Goltz Syndrome, also known as Goltz-Gorlin Syndrome or Focal Dermal Hypoplasia, is characterized by patchy areas of dermal hypoplasia with deposition of subcutaneous fat into the dermis. Additional ectodermal features such as changes in the nail, skin, and hair are usually observed. Hair is often brittle and sparse. In addition, individuals with Goltz Syndrome may have skeletal and eye abnormalities. Typical ophthalmologic findings include colobomas, microophthalmia, and anophthalmia. Skeletal findings often include longitudinal grooving, ectrodactyly, syndactyly, brachydactyly, or oligodactyly. Mental retardation is present in approximately 15 percent of individuals. Some individuals may also have short stature, pointed chin, ear abnormalities, cleft lip and palate, hypodontia, diastasis pubis, kidney abnormalities, and midline abdominal wall defects. As it is an X-linked dominant disorder, approximately 90 percent of people with Goltz Syndrome are female.
Research Update
Goltz Syndrome is a condition caused by mutations in the PORCN gene at Xp11.23. This gene is part of the WNT pathway, as seen below. PORCN encodes the human homolog of the Drosophila melanogaster gene porcupine. Our investigation has revealed heterozygous and mosaic mutations in females and males, respectively (Wang, et al., 2007). Heterozygous changes were found in approximately 70 to 80 percent of females with confirmed or suspected Goltz Syndrome. Currently, sequence analysis is available for this condition on a clinical basis. Prenatal diagnosis is available when a familial mutation is known.

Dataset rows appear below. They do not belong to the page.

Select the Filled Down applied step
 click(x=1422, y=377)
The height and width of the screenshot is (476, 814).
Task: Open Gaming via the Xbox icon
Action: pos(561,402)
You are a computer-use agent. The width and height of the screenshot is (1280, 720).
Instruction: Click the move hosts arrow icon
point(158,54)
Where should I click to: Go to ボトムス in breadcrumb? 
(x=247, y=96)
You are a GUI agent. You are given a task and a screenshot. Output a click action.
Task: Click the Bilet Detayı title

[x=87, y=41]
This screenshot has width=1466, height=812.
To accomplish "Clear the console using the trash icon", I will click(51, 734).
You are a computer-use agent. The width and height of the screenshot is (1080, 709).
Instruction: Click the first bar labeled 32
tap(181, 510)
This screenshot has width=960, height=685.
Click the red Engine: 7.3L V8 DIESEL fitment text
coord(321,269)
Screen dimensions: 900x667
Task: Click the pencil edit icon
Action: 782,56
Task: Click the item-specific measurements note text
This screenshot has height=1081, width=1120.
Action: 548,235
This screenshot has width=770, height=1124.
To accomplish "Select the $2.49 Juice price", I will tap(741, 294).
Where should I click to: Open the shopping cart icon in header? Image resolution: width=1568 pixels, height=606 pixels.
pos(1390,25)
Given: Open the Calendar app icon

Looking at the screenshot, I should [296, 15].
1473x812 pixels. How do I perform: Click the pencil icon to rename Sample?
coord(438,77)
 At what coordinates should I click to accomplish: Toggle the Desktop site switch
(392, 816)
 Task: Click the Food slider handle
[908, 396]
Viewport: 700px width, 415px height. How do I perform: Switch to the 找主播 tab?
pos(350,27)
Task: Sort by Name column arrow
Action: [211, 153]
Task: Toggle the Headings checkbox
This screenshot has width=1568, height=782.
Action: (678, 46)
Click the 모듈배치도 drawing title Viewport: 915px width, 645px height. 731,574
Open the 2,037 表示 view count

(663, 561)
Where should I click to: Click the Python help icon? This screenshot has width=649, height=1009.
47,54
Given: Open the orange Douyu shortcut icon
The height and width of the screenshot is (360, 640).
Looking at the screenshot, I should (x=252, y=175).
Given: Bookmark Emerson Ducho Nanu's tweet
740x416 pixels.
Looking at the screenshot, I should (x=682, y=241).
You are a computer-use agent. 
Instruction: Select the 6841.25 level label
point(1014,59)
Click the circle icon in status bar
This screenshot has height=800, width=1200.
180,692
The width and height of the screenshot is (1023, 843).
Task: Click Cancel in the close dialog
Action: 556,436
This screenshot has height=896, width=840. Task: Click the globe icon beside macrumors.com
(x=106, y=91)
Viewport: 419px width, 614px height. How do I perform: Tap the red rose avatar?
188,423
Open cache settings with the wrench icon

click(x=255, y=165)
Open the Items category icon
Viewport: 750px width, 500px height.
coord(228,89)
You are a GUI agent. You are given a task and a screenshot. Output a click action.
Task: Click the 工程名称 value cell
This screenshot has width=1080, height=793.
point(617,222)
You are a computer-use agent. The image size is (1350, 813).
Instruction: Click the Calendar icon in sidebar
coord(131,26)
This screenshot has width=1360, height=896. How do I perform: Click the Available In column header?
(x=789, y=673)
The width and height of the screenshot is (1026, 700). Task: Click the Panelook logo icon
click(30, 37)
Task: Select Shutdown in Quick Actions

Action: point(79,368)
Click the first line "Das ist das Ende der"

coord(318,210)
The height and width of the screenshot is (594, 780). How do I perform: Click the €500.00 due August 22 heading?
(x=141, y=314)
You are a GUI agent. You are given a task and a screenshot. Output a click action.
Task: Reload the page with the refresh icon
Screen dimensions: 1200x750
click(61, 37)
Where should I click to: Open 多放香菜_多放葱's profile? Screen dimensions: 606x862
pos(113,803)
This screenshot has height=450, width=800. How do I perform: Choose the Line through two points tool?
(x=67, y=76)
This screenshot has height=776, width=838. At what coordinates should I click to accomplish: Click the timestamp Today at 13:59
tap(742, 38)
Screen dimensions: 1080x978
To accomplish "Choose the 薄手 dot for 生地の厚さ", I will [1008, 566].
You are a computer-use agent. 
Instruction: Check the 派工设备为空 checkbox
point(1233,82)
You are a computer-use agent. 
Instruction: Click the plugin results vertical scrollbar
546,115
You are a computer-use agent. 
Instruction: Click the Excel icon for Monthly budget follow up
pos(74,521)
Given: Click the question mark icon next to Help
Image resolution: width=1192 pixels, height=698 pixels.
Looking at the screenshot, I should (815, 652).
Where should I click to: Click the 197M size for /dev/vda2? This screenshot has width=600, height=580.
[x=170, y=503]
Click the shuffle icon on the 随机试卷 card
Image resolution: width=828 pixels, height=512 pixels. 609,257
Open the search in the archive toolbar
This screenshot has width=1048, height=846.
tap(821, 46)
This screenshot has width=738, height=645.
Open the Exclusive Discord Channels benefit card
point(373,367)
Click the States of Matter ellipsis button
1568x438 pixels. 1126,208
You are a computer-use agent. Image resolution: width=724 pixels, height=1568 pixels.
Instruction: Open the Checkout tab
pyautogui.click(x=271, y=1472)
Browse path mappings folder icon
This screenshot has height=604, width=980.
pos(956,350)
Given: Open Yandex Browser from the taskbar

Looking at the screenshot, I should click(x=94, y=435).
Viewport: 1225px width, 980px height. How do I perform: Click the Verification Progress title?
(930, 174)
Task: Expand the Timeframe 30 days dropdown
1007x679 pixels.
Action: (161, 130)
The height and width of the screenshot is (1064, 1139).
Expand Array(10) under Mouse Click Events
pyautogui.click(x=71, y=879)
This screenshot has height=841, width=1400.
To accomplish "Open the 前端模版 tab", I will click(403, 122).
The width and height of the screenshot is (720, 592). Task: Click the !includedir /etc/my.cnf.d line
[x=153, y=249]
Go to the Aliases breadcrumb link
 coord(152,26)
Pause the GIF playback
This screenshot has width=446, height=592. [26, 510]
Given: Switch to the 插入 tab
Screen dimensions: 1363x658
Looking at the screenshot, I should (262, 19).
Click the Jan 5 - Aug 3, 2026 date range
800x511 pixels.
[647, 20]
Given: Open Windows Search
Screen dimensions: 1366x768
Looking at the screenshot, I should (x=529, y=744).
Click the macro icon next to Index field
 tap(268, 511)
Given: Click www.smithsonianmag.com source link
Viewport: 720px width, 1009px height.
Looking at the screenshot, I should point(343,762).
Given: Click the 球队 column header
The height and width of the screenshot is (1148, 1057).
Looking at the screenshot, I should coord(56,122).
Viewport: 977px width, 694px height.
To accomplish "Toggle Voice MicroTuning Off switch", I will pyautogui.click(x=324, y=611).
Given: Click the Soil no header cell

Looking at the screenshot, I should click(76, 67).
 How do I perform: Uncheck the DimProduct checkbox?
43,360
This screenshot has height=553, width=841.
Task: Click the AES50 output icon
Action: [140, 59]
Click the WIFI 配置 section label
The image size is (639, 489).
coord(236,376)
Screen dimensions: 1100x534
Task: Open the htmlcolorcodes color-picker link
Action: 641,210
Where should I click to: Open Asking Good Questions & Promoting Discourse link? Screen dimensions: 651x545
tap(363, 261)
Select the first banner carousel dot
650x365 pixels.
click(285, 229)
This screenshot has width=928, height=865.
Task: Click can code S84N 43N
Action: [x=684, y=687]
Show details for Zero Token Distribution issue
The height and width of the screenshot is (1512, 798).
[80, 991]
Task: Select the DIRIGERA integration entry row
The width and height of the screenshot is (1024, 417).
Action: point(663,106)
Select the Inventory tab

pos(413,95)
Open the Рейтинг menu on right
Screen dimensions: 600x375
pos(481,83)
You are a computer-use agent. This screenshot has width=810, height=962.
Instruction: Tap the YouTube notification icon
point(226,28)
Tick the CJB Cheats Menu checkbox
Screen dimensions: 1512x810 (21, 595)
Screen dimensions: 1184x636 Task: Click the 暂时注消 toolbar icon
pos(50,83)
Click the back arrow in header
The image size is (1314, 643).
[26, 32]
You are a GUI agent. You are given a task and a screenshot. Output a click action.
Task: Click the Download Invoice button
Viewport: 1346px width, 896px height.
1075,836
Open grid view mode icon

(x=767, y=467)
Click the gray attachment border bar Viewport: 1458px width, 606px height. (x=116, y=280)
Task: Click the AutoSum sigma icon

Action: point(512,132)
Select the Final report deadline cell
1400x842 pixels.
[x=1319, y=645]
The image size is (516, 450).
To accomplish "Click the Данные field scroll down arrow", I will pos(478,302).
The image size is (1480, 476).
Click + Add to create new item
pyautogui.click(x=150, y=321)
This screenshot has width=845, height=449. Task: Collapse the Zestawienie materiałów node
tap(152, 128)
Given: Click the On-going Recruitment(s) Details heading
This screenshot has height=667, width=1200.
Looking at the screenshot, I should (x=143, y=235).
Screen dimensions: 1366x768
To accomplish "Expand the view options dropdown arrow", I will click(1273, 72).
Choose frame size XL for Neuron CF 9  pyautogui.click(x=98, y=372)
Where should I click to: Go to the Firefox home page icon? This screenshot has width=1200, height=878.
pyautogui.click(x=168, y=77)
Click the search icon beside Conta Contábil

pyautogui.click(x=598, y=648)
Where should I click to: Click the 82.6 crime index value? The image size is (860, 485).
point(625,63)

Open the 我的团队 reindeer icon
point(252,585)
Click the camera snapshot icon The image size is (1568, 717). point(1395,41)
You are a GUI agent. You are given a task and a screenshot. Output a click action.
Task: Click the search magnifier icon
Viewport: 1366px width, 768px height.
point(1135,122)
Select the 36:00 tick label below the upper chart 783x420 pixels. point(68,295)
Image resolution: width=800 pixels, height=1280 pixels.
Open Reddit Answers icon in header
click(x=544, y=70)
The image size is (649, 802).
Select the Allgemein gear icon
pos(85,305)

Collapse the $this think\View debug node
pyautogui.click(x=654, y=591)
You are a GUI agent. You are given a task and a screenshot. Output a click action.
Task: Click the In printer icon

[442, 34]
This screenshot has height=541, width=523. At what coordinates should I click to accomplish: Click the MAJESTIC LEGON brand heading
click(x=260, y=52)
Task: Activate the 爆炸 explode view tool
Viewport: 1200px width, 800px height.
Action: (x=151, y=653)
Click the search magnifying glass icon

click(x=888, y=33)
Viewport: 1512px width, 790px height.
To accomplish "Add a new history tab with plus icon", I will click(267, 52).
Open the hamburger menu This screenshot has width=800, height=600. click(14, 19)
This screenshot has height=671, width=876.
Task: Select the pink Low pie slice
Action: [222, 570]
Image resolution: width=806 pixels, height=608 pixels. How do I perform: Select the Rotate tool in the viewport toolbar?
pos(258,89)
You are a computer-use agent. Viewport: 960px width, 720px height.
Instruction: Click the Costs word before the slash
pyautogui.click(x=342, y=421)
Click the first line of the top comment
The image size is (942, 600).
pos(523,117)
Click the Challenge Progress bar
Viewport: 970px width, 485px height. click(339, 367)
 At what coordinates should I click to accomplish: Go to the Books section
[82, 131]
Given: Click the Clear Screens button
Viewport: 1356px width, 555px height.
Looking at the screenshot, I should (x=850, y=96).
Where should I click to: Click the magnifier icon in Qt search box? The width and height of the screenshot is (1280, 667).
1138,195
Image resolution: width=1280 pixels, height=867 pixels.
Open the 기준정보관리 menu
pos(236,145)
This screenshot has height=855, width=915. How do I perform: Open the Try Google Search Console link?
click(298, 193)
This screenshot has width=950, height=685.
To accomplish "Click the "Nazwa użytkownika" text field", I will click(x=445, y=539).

The Developmental Origins of Health and Disease hypothesis, also known as the Barker hypothesis, suggests that environmental factors at critical points in a person’s development can change their susceptibility to disease later in life. These epigenetic factors work not by changing the sequence of the DNA itself, but instead by altering the structure of the DNA strand or the methylation of particular genes, so that they are either “turned on” or silenced. The mechanisms by which this can occur are not yet completely understood, but much of the research being done shows a direct link between this developmental programming and maternal nutrition. Our lab focuses on maternal protein deprivation in mice during pregnancy and its effects on both the offspring’s phenotype and gene expression.
Research Update
In a recent study in our lab, we fed pregnant mice a low-protein diet and then measured the pups that were born for changes in body weight, organ weight, bone length, and gene expression. The most significant finding from this experiment was the overexpression of specific genes in the liver of adult offspring that are known to regulate transcription and organize the chromatin structure. These genes are part of the cohesin-mediator complex, a protein structure that helps bind promoters and enhancers on the DNA to form loops where activators can then transcribe the sequence. Nipbl, a gene encoding another protein that loads the loop-forming cohesins onto the chromosome, was also found to be highly expressed in the livers of these mice. These results point to new ways of thinking about maternal nutrition and how changes early on in life can cause genetic alterations as an adult.